Brazil is a huge country with many diverse influences. With its geographical size, it could be termed a subcontinent. And of all continents which could influence this subcontinent, Africa leads the group.
Save the introduction to the diverse Afro-Brazilian arts; for this is not an academic essay. This is focused on Capoeira—permit the wrong spelling, it’s pop culture to spell it that way.
What is capoeira?
- An afro-brazilian martial art
- A dance
- Means to worship deities
- Slave misbehaviour
- Gymnastics and exercise
- Personal spiritual journey
- …and so on…
- the ‘in-between’ (or intersect) of all prior definitions.
These are some of the many definitions you would hear across schools that “teach” capoeira; all of which are true but not complete—everyone concurs.
I have been a capoerista—a term used to tag all who practice the art—for almost two years; still a baby in the group. And to fully understand a creed or religion or cause and so on, one must delve down to its origin. After a rather frantic search, I reached a definition—from pure lexical deconstruction—which I can work with. Allow me share my definition of “capoeira”—again, permit the wrong spelling; especially if you speak portuguese.
Disclaimer: I did not make the name. I am only an observer and an “explainer”.
First, the different spellings of the term
- capoeira. Known and loved by the caucasian tongue as it is closest to caucasian phonetics
- capoera. More on this later; notice it is the title of this post
- capuera. Fostered by Mestre Marcio Mendez in Capuera Angola Treciral
- and finally, there’s the one in the subject. This is what I settled on and the reasons follow soon.
First, some definitions.
Capoeira: This means “chicken”. How can a chicken be the name of such a fluid diverse art? Help me think because I’ve got nothing. If you can think of any correlations, do leave me a comment below.
Capoera: This is just a flavour in accent of the previous. Behind this may lie some true meaning.
Capuera: According to Mestre Marcio Mendez, “capuera” was the name given to the farm lands where the slaves—ported over to Brazil—worked.
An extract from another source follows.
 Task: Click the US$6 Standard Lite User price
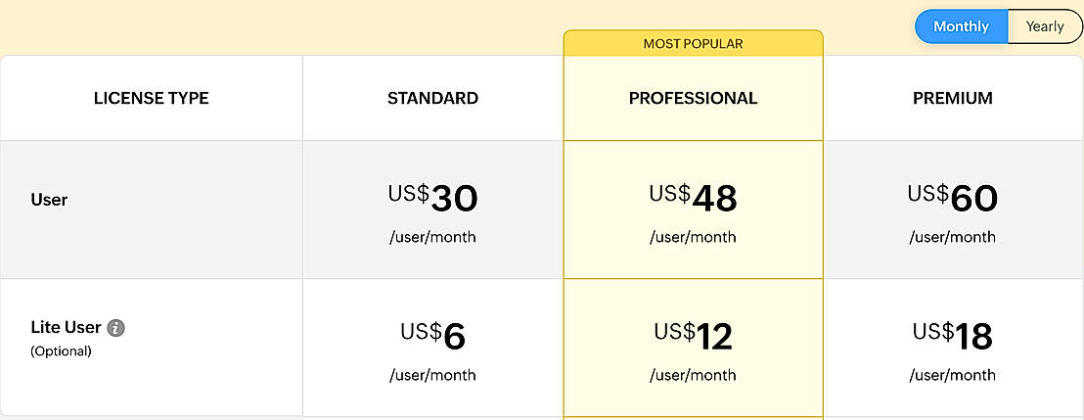pyautogui.click(x=432, y=336)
None of these made sense to me. Chickens or naming your creation by the same thing that caused you magnanimous pain; not just physically but emotionally. Hence I sought its true meaning. Not one which has been passed down through generations thereby being highly susceptible to forgetfulness. Not one which has been passed down through generations innocently being falsified by “re-innovation”. But the pure meaning as is; the metaphysics of the art, if you may. I decided to break up the word. With my little knowledge in portuguese, I know éra—which is how the “eira” is spelt phonetically— literally meant “was” …i.e. past tense of “is” form the verb “to be”. The next step was to find out what “capo” meant. Thanks to Google Translate, I figured out capô meant “hood” …like bonnet of a vehicle’s engine. It all started to make sense.
Capô éra: “hood was”
Considering ancient Brazil and its African roots, we would understand nothing is ever called as is. A high jumper will be known as “bird”, a cold house would be known as “Finland”, a good looking woman would be known as “fire” or “flame”, especially when she dances… and so on. The “hood” therefore should not be understood in its literal meaning but its implied meaning: “the covering over our heads”, “the assurance of our hard-work”, “our shield from the harshness” , “[figuratively] our crown”, and so on. There is an infinite recursive possibility in traversing implied meanings but let us stop here in the name of brevity. From these implications, I came up with an implied meaning of capôéra.
Capô éra: “my right, the assurance of our hard-work, my crown… was”
Extracted from their home, and subjected to labor under the sun on vast fields, it’s clear where this rationale came from. The shelter was gone. Broken, they resort to establishing this truth in history; one which, later on, minds like mine shall ponder. Their rights have been taken from them. Their dreams distorted with no imminent hope to cushion the loss. They worked for an apparent nothing
This is why capôéra is not for the auspicious. Capôéra is not even for the Ghandis—those who willfully give away all they have do they can feel the pain of those who have nothing. Capôéra is for those whose homes and lives have been forcefully taken from them.
Capôéra: “There was once a time when my hard work was meaningful to me; that time is gone.”